Take the Communications Act of 1934, which prevents law enforcement from jamming cellphone signals — even in prisons. This means inmates can use contraband phones to coordinate drug deals or intimidate witnesses, and corrections officers are powerless to block the signals. The law was created in an era of party-line phones and switchboard operators, yet it still dictates the rules for 21st-Century wireless technology.

Then there’s the Smith-Mundt Act of 1948, a Cold War-era statute originally designed to regulate how the U.S. government communicates with foreign populations via radio and print. It was never meant to address the complexities of social media, global streaming platforms, or state-sponsored disinformation campaigns. But instead of updating the law to reflect a world in which propaganda spreads in real time across Twitter, TikTok, and YouTube, Congress continues to rely on policies designed for analog media warfare.

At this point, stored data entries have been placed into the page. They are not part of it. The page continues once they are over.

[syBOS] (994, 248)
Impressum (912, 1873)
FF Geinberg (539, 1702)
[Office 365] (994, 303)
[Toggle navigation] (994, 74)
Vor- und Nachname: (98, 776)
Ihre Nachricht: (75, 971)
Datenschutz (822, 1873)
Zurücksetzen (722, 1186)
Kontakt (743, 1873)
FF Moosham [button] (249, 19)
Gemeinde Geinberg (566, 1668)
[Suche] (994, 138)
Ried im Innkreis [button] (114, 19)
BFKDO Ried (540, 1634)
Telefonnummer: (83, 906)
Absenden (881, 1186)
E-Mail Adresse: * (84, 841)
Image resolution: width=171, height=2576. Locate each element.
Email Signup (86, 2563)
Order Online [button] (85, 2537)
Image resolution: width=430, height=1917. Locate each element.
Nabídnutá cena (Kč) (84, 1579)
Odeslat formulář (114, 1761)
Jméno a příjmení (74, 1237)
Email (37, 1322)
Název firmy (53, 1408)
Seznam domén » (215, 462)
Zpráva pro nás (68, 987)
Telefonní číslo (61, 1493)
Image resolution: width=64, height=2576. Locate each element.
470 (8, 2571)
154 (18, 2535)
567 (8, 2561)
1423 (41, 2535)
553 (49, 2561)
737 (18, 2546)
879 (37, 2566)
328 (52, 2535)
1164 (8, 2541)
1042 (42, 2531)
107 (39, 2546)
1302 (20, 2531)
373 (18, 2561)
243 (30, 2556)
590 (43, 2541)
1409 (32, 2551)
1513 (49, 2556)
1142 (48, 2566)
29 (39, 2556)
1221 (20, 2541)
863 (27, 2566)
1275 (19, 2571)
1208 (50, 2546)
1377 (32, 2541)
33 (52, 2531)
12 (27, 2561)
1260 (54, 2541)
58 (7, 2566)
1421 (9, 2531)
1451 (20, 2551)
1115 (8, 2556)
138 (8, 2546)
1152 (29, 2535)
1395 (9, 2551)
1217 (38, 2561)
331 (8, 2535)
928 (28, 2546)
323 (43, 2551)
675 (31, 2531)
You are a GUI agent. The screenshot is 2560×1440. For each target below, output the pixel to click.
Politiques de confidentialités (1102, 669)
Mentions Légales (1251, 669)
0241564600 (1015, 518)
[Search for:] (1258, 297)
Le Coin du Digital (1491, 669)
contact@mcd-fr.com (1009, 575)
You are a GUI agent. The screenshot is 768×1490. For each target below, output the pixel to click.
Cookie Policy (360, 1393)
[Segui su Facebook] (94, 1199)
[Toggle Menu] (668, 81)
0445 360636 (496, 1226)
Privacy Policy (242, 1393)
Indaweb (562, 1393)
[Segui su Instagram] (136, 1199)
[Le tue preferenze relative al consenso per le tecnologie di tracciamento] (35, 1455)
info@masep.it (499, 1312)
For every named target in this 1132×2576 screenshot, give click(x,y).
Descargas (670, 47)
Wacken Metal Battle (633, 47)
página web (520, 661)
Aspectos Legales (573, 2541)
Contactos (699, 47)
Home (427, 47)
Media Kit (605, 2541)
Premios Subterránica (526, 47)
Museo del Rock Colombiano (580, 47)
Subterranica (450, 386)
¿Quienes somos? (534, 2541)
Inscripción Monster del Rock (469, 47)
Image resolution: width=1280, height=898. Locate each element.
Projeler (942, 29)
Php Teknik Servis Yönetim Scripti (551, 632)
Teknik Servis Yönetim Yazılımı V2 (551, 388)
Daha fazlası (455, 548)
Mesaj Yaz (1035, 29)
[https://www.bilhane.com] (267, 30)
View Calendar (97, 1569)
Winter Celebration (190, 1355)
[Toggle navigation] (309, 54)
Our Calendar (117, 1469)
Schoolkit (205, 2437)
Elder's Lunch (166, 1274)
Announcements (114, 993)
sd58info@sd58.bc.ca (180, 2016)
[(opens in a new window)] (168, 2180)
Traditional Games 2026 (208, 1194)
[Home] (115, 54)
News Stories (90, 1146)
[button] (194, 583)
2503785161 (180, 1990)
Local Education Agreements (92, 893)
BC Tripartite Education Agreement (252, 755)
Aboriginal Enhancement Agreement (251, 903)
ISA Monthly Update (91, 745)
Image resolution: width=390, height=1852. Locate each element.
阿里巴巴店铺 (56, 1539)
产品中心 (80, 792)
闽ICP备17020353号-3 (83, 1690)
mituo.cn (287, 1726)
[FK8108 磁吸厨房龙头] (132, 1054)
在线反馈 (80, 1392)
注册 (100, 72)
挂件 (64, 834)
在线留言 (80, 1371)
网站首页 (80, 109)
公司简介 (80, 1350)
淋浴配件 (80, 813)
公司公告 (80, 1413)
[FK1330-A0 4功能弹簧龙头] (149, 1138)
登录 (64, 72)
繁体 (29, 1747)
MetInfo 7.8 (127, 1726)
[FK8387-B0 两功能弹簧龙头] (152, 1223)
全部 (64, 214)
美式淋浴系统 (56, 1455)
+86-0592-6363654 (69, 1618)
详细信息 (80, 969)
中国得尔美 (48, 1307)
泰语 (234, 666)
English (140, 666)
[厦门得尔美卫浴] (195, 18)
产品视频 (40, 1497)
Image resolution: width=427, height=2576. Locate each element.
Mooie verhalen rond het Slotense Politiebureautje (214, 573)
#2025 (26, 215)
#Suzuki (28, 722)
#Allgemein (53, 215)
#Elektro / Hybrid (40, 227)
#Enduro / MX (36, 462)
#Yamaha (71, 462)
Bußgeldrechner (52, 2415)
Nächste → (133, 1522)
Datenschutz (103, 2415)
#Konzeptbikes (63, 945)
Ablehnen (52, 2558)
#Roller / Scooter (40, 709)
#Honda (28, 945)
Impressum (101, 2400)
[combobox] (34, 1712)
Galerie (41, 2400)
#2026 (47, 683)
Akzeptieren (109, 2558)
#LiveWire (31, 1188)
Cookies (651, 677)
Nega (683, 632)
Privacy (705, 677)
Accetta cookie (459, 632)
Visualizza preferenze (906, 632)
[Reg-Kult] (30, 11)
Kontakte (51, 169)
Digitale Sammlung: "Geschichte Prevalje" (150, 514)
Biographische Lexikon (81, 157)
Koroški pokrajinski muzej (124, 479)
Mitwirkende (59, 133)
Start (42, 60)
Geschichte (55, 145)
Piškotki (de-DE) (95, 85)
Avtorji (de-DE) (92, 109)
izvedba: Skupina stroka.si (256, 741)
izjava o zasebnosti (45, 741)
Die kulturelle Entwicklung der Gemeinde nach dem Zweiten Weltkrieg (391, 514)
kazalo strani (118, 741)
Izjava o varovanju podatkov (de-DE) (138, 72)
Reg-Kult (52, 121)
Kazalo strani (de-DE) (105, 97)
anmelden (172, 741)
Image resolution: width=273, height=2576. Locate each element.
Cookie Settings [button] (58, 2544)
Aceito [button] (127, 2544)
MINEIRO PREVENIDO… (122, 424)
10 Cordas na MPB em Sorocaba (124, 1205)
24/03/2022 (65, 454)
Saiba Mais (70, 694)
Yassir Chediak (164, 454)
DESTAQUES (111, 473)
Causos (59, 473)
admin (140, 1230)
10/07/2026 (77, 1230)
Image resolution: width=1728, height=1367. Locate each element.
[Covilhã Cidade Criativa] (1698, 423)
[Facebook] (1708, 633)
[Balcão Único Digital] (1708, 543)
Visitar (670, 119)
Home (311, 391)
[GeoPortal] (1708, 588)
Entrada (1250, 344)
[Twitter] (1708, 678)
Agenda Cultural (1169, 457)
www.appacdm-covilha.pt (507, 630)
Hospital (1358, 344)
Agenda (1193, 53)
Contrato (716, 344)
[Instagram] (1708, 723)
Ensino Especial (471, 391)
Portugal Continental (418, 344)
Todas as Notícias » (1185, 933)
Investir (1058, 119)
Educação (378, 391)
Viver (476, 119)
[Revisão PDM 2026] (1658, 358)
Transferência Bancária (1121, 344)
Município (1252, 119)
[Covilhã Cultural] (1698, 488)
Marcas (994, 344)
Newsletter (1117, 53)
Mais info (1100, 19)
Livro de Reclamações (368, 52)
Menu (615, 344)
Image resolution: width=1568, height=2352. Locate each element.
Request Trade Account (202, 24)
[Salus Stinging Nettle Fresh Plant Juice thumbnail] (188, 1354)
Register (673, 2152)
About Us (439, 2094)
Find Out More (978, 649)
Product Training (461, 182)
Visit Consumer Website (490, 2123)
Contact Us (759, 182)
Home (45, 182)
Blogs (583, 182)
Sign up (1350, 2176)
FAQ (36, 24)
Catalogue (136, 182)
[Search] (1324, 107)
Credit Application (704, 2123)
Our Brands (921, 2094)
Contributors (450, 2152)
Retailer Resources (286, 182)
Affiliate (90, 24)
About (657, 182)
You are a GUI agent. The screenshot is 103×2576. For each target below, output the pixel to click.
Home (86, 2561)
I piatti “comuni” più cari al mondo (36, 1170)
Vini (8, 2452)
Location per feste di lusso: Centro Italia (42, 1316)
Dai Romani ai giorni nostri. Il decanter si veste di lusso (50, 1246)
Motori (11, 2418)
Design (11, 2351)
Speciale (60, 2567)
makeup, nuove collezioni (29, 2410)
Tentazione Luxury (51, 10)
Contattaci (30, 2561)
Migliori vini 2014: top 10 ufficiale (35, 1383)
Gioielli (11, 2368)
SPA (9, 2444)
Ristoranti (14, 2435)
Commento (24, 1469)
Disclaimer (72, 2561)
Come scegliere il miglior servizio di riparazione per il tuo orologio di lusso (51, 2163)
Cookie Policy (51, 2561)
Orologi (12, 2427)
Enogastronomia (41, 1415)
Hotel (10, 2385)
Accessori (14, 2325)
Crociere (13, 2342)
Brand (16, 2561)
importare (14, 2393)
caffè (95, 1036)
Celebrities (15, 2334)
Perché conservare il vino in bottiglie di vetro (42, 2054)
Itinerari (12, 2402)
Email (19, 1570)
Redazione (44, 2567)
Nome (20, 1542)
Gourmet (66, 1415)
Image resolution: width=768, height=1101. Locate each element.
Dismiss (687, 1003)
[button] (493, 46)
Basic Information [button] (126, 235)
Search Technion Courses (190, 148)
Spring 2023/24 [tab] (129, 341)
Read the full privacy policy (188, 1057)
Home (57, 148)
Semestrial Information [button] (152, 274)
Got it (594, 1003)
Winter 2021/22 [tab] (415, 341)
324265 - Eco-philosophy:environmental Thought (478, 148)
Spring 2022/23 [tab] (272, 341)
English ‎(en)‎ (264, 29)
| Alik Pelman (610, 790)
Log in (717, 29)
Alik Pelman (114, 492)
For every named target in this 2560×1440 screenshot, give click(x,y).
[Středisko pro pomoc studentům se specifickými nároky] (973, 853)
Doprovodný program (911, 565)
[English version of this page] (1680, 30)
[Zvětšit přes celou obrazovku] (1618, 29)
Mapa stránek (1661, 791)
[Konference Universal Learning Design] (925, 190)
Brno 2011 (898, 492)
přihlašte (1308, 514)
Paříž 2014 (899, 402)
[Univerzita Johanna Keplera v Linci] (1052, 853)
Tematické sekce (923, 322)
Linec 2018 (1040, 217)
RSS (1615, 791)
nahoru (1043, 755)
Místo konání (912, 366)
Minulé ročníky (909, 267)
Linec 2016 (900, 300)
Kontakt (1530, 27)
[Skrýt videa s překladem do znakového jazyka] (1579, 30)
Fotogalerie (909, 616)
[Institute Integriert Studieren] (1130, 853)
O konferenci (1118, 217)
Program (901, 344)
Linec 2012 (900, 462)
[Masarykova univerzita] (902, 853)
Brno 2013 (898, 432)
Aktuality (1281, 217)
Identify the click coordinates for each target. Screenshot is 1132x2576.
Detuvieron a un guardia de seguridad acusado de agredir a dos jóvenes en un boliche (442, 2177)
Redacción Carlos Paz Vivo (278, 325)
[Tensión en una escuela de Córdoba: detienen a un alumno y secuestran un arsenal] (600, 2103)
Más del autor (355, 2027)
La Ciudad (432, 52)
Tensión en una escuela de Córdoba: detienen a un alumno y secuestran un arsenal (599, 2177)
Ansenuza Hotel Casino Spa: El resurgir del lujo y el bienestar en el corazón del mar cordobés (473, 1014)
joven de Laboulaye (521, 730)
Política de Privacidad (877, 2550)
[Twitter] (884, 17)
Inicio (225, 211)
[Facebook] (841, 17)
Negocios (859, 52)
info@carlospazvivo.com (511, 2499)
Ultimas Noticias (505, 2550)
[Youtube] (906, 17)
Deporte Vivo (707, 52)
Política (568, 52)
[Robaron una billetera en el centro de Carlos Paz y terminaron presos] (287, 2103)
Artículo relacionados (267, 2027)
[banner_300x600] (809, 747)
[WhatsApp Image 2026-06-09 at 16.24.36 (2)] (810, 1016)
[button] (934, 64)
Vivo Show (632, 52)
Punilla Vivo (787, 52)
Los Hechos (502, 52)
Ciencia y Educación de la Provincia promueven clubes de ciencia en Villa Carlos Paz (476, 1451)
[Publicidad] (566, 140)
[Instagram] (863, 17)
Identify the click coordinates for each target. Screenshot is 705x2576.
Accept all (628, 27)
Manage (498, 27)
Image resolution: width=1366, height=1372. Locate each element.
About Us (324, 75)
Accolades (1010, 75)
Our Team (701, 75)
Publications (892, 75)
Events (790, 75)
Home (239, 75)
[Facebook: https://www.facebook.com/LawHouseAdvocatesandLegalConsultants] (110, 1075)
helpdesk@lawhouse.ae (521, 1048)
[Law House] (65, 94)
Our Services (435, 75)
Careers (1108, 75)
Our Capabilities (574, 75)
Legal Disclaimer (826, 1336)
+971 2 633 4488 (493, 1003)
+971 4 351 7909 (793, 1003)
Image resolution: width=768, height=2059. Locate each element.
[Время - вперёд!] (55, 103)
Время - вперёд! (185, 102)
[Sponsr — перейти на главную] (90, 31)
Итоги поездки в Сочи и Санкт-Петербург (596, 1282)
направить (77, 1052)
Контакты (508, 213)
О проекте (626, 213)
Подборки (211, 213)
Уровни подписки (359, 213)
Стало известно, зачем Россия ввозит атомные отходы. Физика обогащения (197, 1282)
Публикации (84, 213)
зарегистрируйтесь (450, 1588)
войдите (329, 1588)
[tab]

The result of this legislative lag is more than just bureaucratic inefficiency — it’s a direct threat to innovation, public safety, and individual freedom. Entrepreneurs navigate a legal minefield to launch new platforms or apps. Educators risk lawsuits for showing a movie clip in class. And Americans — especially young people — are governed by rules written for a world that no longer exists.

So why are these outdated laws still in place?

The simple answer: changing them is hard. Congressional reform requires time, coordination, and political will — resources that are often in short supply. It also requires an understanding of the issues at hand, something not all lawmakers possess. During a now-infamous 2018 hearing with Facebook’s Mark Zuckerberg, members of Congress struggled to ask coherent questions about how the internet works, confusing “email” with “messaging” and revealing just how out of touch many were. In 2025, that disconnect hasn’t improved enough.

But we can’t afford to wait for Congress to catch up on its own. Three key actions can help bridge this gap.

First, we need a generational shift in leadership. As voters, we should prioritize electing representatives who understand technology not just theoretically, but practically. Having digital natives in Congress isn’t a luxury — it’s a democratic necessity.

Second, lawmakers must be required to consult with experts when crafting or revising legislation. This means working with technologists, civil liberties advocates, cybersecurity specialists, and ethicists. Good policy doesn’t emerge from isolation; it comes from collaboration.

Third, we should create institutional mechanisms for regular legal review. Technology changes fast, and laws should have built-in sunset clauses or scheduled reviews to ensure they stay relevant. Congress could also establish a bipartisan “Technology and Law Commission” to continuously assess which statutes need to evolve or be retired.

Ultimately, this isn’t just a legal issue — it’s a cultural one. We need to shift the mindset in Washington from one of reaction to one of adaptation. Instead of letting outdated laws linger because they’re “good enough,” we should be constantly asking: Is this law serving the public in the world we live in now?

The U.S. has always prided itself on being a leader in innovation. But that leadership is at risk if we allow our legal foundation to crumble under the weight of obsolescence. The future doesn’t wait — and neither should Congress.

Jack Lombardi is a tech entrepreneur and resides in Cape Coral.